Hope for Every People and Nation
A second way the New Testament reflects on what Zephaniah envisioned is that Jesus’s resurrection ignited a global movement of making “disciples of all nations” (Matthew 28:19). Thus, Jesus’s followers bore witness to his greatness “in Jerusalem and in all Judea and Samaria, and to the end of the earth” (Acts 1:8).
In broader fulfillment of Zephaniah’s restoration hope in 3:9–10, Jesus’s first coming marks the beginning of the end of the first creation and initiates the new creation, which corresponds to the new covenant (2 Corinthians 5:17; Galatians 6:15; Hebrews 8:13). In this age, God counts all those in Christ as offspring of Abraham, adopted sons and full heirs of all the promises (Galatians 3:8, 16, 29; 4:4–6). There is one people of God, the church (Ephesians 2:14–16). This means that Cushites like Simeon/Niger and Jews like Saul/Paul could be part of the same Christian congregation in Antioch (Acts 13:1), and that Christian Greeks like Titus didn’t need to be circumcised (Galatians 2:3).
Revelation 5:9–10 declares that Jesus is shaping “a kingdom and priests” “from every tribe and language and people and nation” (cf. Revelation 7:9–10). With the salvation of the black African politician in Acts 8:26–40, the Lord Jesus sparked the beginning of the end that will culminate in global praise to God, who is working all his purposes well — from Genesis through Zephaniah to Revelation. As Zephaniah envisioned (Zephaniah 3:9–10), already we as multiethnic Christian priests are offering sacrifices of praise (Romans 12:1; Hebrews 13:15–16; 1 Peter 2:5) at “Mount Zion and . . . the heavenly Jerusalem” (Hebrews 12:22; cf. Isaiah 2:2–3; Zechariah 8:20–23; Galatians 4:26).

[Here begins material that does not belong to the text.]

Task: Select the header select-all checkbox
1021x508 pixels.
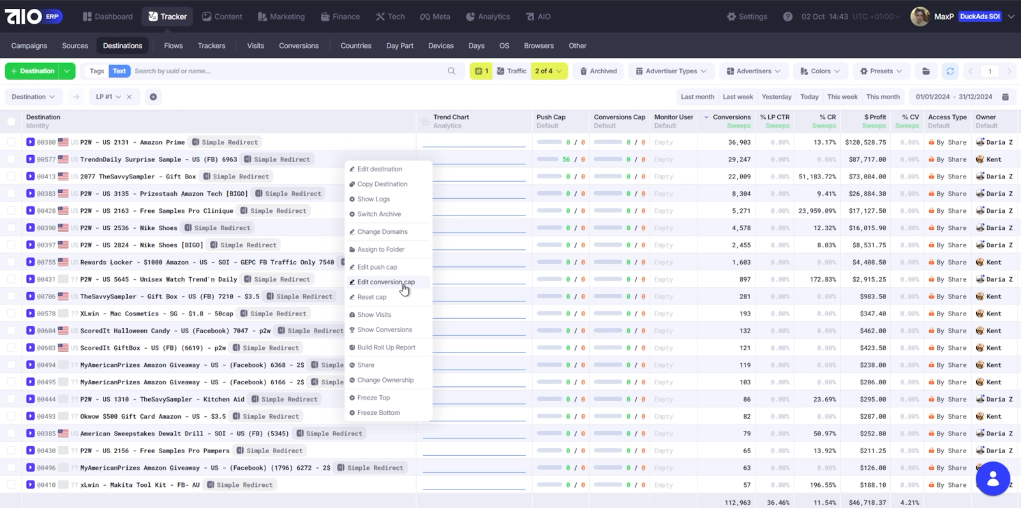Action: click(11, 121)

Nevertheless, we await the day when the “new Jerusalem” will descend from heaven as the new earth (Revelation 21:2, 10; cf. Isaiah 65:17–18). Then our daily journey to find rest in Christ’s supremacy and sufficiency (Matthew 11:28–29; John 6:35) will come to completion in a place where the curse is no more (Revelation 21:22–22:5). On that day, all God’s children in Jesus — black men and white men, Jews and Gentiles — will indeed call on Yahweh’s name together and celebrate that they are free at last.
Does God Love Africa?
So, does God care for Africans? Both Scripture and history declare it so. In the beginning God intentionally directed the waters of life to Africa, thus identifying his intent to satisfy the thirsty and to make desolate places fertile (Genesis 2:13). While the world’s story has proven that the Lord takes Africans’ sins as seriously as those of others, it also testifies to God’s pleasure in saving Africans and in using their transformation as a marker of hope for what he intends to do in the rest of the world.

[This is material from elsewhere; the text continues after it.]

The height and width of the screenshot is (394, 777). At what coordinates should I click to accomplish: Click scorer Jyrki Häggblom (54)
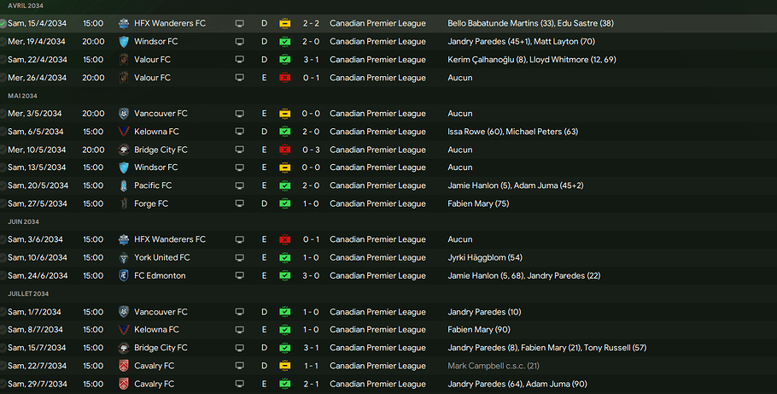(x=484, y=258)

In saving the Ethiopian eunuch (Acts 8:26–39), the Lord began reversing the destructive effects of the tower of Babel (Genesis 11:1–9; cf. Zephaniah 3:9–10) and inaugurated a global ingathering that will culminate in omni-ethnic praise to Jesus at the end of the age (Revelation 5:9–10; 7:9–10). The living waters are still flowing to Africa, and Jesus’s invitations are still ringing: “If anyone thirsts, let him come to me and drink” (John 7:37; cf. 4:10, 14; Revelation 22:17). All who answer the call shall not “thirst anymore” for he “will guide them to springs of living water, and God will wipe away every tear from their eyes” (Revelation 7:16–17). Such hope is available for all in Africa and beyond.
Jason DeRouchie is research professor of Old Testament and biblical theology at Midwestern Baptist Theological Seminary in Kansas City, Missouri.